→ TASK 1
Please replace "weaning failure" with "ventilator dependence" in the passage on ventilator weaning and write it out from "Weaning and extubation" up to and including "weaning failure occurs.".
→ TASK 2
Continue the passage on ventilator weaning after its last sentence.

→ TEXT BLOCK
════════════════
In a recent observational study, patients determined to have premature or delayed weaning trials, compared to patients with an opportune SBT, showed worse clinical outcomes30. However, so far, controlled studies have failed to prove advantages of using weaning predictors (e. g., shortening the duration of mechanical ventilation) compared to decision making based on clinical screening criteria alone31. In two randomized trials, incorporating the rapid shallow breathing index (frequency-tidal volume ratio) in a weaning protocol, which was then used (intervention) or not used (control) for the decision to proceed on spontaneous breathing, this approach significantly prolonged weaning time, had no perceptible effect on mortality or extubation failure rates32, and thus may not be helpful in a weaning protocol33. Consequently, incorporating weaning predictors in the decision to proceed on a weaning trial generally has been questioned34, and routine use of such prediction variables is currently not recommended14,35.

Weaning and extubation outcomes in intubated patients are two independent processes, the inability to breathe without ventilator assistance due to an imbalance between load and capacity of respiratory muscles (referred to as non-airway failure or weaning failure) and the inability to maintain a patent airway (so-called airway failure)36, both of which are associated with different risk factors37. This is a significant problem when assessing prediction variables in such patients, limiting the development of a single prediction model with high diagnostic accuracy. Tracheostomy protects the airway during both mechanical and self-ventilation, allowing the evaluation of spontaneous breathing in isolation. Hence, investigating such patients and comparing those who can or cannot defend alveolar ventilation may provide a deeper understanding of why weaning failure occurs.
════════════════
→ DATA BLOCK

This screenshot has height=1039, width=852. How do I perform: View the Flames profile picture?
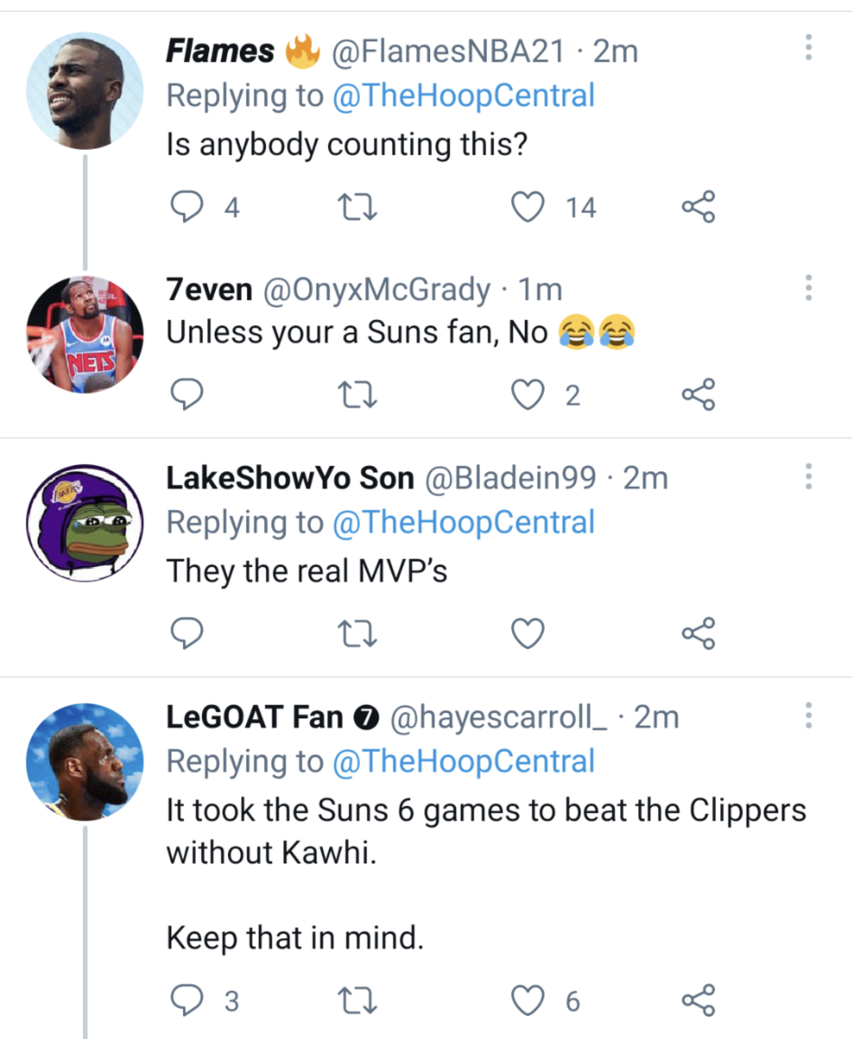click(x=85, y=91)
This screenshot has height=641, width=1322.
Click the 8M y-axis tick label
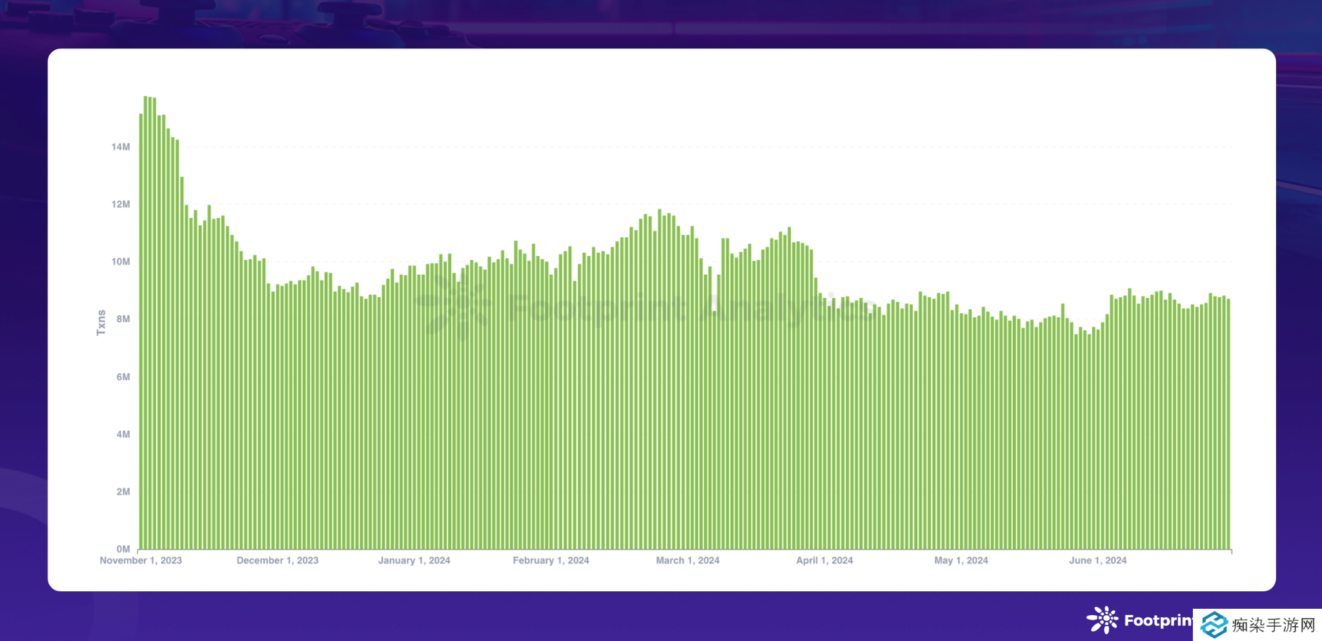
════════════════
→ EXPECTED ANSWER 1
Weaning and extubation outcomes in intubated patients are two independent processes, the inability to breathe without ventilator assistance due to an imbalance between load and capacity of respiratory muscles (referred to as non-airway failure or ventilator dependence) and the inability to maintain a patent airway (so-called airway failure)36, both of which are associated with different risk factors37. This is a significant problem when assessing prediction variables in such patients, limiting the development of a single prediction model with high diagnostic accuracy. Tracheostomy protects the airway during both mechanical and self-ventilation, allowing the evaluation of spontaneous breathing in isolation. Hence, investigating such patients and comparing those who can or cannot defend alveolar ventilation may provide a deeper understanding of why ventilator dependence occurs.

→ EXPECTED ANSWER 2
Our study has several limitations. First, since it was a monocentric analysis, generalizability to other centers (external validity) is uncertain. Second, the first weaning attempt was made over 30 min, which may have been too short, and a more extended trial may have disclosed more patients with weaning failure, affecting diagnostic accuracy of the prediction variables. Finally, since we evaluated only patients with tracheotomies, we cannot extrapolate our results to intubated patients.

Conclusions

Mechanical power normalized to lung-thorax compliance independently predicted the outcome of a short weaning trial and thus may serve for readiness testing before proceeding on spontaneous breathing in prolonged ventilated patients. Given its higher negative predictive value, this index may be particularly useful in identifying patients ready to attempt spontaneous breathing, thereby probably decreasing ventilation time.